BEGIN Extracted entries

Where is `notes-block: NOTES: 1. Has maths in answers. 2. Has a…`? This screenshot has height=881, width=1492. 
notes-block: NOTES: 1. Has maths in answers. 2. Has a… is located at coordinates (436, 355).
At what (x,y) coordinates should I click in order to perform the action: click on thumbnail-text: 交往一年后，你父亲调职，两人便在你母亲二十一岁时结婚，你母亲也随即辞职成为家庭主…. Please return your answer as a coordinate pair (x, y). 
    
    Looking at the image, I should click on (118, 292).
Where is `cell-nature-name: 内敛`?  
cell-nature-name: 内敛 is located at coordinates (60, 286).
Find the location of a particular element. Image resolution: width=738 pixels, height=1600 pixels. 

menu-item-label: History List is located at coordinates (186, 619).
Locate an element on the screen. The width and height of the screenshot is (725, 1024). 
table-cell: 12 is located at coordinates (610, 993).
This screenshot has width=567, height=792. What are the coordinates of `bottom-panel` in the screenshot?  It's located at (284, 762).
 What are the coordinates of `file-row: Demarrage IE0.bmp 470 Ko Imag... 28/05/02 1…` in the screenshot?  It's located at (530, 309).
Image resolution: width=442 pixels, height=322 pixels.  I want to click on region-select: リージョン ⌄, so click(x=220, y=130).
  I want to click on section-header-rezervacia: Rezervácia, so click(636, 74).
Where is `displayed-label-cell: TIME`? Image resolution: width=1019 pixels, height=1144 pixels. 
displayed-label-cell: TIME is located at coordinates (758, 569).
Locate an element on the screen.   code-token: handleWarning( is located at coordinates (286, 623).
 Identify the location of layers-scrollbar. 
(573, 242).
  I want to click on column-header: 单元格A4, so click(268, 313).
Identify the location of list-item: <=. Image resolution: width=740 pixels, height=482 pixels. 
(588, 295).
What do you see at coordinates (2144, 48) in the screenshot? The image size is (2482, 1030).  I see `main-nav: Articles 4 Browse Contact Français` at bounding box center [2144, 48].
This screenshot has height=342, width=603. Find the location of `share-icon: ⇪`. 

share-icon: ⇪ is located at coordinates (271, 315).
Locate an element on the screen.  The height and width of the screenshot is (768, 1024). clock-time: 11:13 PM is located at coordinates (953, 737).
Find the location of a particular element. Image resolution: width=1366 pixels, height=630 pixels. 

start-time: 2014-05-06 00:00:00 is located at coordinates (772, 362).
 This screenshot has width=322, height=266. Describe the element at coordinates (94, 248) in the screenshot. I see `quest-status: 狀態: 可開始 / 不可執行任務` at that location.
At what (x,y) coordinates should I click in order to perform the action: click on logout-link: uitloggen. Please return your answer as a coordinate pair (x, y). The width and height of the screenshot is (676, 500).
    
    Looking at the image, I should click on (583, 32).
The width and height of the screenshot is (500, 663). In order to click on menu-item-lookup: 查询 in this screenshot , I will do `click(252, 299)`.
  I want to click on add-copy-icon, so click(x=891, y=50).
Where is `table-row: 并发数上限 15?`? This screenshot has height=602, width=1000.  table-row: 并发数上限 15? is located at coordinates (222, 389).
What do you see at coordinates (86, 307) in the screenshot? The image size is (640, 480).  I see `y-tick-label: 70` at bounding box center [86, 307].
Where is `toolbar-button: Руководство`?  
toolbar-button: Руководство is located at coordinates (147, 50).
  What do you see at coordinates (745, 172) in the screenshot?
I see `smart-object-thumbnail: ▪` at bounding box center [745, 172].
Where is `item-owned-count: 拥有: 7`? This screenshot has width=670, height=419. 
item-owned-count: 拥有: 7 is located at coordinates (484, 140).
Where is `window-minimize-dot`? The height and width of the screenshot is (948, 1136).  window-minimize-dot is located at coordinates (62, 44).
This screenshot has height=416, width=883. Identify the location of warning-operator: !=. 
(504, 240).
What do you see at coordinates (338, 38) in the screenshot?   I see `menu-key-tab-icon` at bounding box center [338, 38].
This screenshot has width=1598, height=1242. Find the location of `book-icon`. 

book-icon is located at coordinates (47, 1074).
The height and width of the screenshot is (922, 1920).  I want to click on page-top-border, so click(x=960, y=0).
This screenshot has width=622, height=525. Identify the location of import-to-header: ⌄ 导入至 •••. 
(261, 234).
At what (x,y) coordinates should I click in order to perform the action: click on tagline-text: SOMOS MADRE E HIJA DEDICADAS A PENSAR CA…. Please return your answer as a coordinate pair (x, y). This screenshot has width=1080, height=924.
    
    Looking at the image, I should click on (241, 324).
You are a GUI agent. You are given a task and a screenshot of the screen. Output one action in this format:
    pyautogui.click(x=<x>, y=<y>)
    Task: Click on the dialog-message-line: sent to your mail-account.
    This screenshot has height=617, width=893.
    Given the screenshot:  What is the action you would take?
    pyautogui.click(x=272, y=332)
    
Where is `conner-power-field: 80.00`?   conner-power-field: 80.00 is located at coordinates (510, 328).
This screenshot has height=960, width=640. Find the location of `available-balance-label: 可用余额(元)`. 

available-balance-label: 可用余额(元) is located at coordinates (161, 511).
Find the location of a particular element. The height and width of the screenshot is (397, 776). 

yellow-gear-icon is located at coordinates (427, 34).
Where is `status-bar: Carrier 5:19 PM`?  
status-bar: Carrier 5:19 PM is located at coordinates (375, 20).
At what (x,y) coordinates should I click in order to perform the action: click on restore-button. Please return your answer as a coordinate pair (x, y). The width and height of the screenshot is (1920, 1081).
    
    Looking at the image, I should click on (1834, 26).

END Extracted entries

## Aim of the task
Copy the lines above word for word, in their original order.

## Task answer
Where is `notes-block: NOTES: 1. Has maths in answers. 2. Has a…`? This screenshot has height=881, width=1492. 
notes-block: NOTES: 1. Has maths in answers. 2. Has a… is located at coordinates (436, 355).
At what (x,y) coordinates should I click in order to perform the action: click on thumbnail-text: 交往一年后，你父亲调职，两人便在你母亲二十一岁时结婚，你母亲也随即辞职成为家庭主…. Please return your answer as a coordinate pair (x, y). 
    
    Looking at the image, I should click on (118, 292).
Where is `cell-nature-name: 内敛`?  
cell-nature-name: 内敛 is located at coordinates (60, 286).
Find the location of a particular element. Image resolution: width=738 pixels, height=1600 pixels. 

menu-item-label: History List is located at coordinates (186, 619).
Locate an element on the screen. The width and height of the screenshot is (725, 1024). 
table-cell: 12 is located at coordinates (610, 993).
This screenshot has width=567, height=792. What are the coordinates of `bottom-panel` in the screenshot?  It's located at (284, 762).
 What are the coordinates of `file-row: Demarrage IE0.bmp 470 Ko Imag... 28/05/02 1…` in the screenshot?  It's located at (530, 309).
Image resolution: width=442 pixels, height=322 pixels.  I want to click on region-select: リージョン ⌄, so click(x=220, y=130).
  I want to click on section-header-rezervacia: Rezervácia, so click(636, 74).
Where is `displayed-label-cell: TIME`? Image resolution: width=1019 pixels, height=1144 pixels. 
displayed-label-cell: TIME is located at coordinates (758, 569).
Locate an element on the screen.   code-token: handleWarning( is located at coordinates (286, 623).
 Identify the location of layers-scrollbar. 
(573, 242).
  I want to click on column-header: 单元格A4, so click(268, 313).
Identify the location of list-item: <=. Image resolution: width=740 pixels, height=482 pixels. 
(588, 295).
What do you see at coordinates (2144, 48) in the screenshot? The image size is (2482, 1030).  I see `main-nav: Articles 4 Browse Contact Français` at bounding box center [2144, 48].
This screenshot has height=342, width=603. Find the location of `share-icon: ⇪`. 

share-icon: ⇪ is located at coordinates (271, 315).
Locate an element on the screen.  The height and width of the screenshot is (768, 1024). clock-time: 11:13 PM is located at coordinates (953, 737).
Find the location of a particular element. Image resolution: width=1366 pixels, height=630 pixels. 

start-time: 2014-05-06 00:00:00 is located at coordinates (772, 362).
 This screenshot has width=322, height=266. Describe the element at coordinates (94, 248) in the screenshot. I see `quest-status: 狀態: 可開始 / 不可執行任務` at that location.
At what (x,y) coordinates should I click in order to perform the action: click on logout-link: uitloggen. Please return your answer as a coordinate pair (x, y). The width and height of the screenshot is (676, 500).
    
    Looking at the image, I should click on (583, 32).
The width and height of the screenshot is (500, 663). In order to click on menu-item-lookup: 查询 in this screenshot , I will do `click(252, 299)`.
  I want to click on add-copy-icon, so click(x=891, y=50).
Where is `table-row: 并发数上限 15?`? This screenshot has height=602, width=1000.  table-row: 并发数上限 15? is located at coordinates (222, 389).
What do you see at coordinates (86, 307) in the screenshot? The image size is (640, 480).  I see `y-tick-label: 70` at bounding box center [86, 307].
Where is `toolbar-button: Руководство`?  
toolbar-button: Руководство is located at coordinates (147, 50).
  What do you see at coordinates (745, 172) in the screenshot?
I see `smart-object-thumbnail: ▪` at bounding box center [745, 172].
Where is `item-owned-count: 拥有: 7`? This screenshot has width=670, height=419. 
item-owned-count: 拥有: 7 is located at coordinates (484, 140).
Where is `window-minimize-dot`? The height and width of the screenshot is (948, 1136).  window-minimize-dot is located at coordinates (62, 44).
This screenshot has height=416, width=883. Identify the location of warning-operator: !=. 
(504, 240).
What do you see at coordinates (338, 38) in the screenshot?   I see `menu-key-tab-icon` at bounding box center [338, 38].
This screenshot has width=1598, height=1242. Find the location of `book-icon`. 

book-icon is located at coordinates (47, 1074).
The height and width of the screenshot is (922, 1920).  I want to click on page-top-border, so click(x=960, y=0).
This screenshot has width=622, height=525. Identify the location of import-to-header: ⌄ 导入至 •••. 
(261, 234).
At what (x,y) coordinates should I click in order to perform the action: click on tagline-text: SOMOS MADRE E HIJA DEDICADAS A PENSAR CA…. Please return your answer as a coordinate pair (x, y). This screenshot has width=1080, height=924.
    
    Looking at the image, I should click on (241, 324).
You are a GUI agent. You are given a task and a screenshot of the screen. Output one action in this format:
    pyautogui.click(x=<x>, y=<y>)
    Task: Click on the dialog-message-line: sent to your mail-account.
    This screenshot has height=617, width=893.
    Given the screenshot:  What is the action you would take?
    pyautogui.click(x=272, y=332)
    
Where is `conner-power-field: 80.00`?   conner-power-field: 80.00 is located at coordinates (510, 328).
This screenshot has height=960, width=640. Find the location of `available-balance-label: 可用余额(元)`. 

available-balance-label: 可用余额(元) is located at coordinates (161, 511).
Find the location of a particular element. The height and width of the screenshot is (397, 776). 

yellow-gear-icon is located at coordinates (427, 34).
Where is `status-bar: Carrier 5:19 PM`?  
status-bar: Carrier 5:19 PM is located at coordinates (375, 20).
At what (x,y) coordinates should I click in order to perform the action: click on restore-button. Please return your answer as a coordinate pair (x, y). The width and height of the screenshot is (1920, 1081).
    
    Looking at the image, I should click on (1834, 26).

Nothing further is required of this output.